◆ EXERCISE DESCRIPTION
Go to the line in the entries below that holds "At what coordinates should I click to accomplish: Expand" and repeat exactly from there through the line that holds "The image size is (738, 310).", inclusive.

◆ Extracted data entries
┌────────
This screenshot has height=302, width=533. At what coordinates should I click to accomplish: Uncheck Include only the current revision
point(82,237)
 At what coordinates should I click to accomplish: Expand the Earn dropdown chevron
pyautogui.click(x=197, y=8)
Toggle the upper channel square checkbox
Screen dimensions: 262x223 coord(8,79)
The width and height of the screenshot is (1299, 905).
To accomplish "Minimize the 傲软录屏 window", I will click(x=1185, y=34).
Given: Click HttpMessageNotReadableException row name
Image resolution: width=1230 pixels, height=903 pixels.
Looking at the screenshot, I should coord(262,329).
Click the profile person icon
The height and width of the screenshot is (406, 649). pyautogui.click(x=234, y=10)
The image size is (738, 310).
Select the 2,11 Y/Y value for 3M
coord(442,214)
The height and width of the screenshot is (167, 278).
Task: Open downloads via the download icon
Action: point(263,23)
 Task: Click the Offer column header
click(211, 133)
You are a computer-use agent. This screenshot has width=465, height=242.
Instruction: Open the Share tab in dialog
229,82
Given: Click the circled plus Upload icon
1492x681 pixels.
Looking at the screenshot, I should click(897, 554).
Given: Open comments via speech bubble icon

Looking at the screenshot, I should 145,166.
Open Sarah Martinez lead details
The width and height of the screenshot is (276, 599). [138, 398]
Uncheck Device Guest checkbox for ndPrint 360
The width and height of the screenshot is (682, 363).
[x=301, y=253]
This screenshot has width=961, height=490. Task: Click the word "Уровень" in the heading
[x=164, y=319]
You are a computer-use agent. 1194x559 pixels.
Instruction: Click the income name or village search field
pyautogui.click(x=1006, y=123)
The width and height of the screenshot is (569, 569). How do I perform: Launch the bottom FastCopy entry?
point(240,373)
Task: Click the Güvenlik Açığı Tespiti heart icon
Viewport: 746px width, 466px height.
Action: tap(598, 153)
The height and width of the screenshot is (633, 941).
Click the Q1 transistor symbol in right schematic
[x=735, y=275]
└────────
◆ ANSWER TO THIS PROBLEM
 At what coordinates should I click to accomplish: Expand the Earn dropdown chevron
pyautogui.click(x=197, y=8)
Toggle the upper channel square checkbox
Screen dimensions: 262x223 coord(8,79)
The width and height of the screenshot is (1299, 905).
To accomplish "Minimize the 傲软录屏 window", I will click(x=1185, y=34).
Given: Click HttpMessageNotReadableException row name
Image resolution: width=1230 pixels, height=903 pixels.
Looking at the screenshot, I should coord(262,329).
Click the profile person icon
The height and width of the screenshot is (406, 649). pyautogui.click(x=234, y=10)
The image size is (738, 310).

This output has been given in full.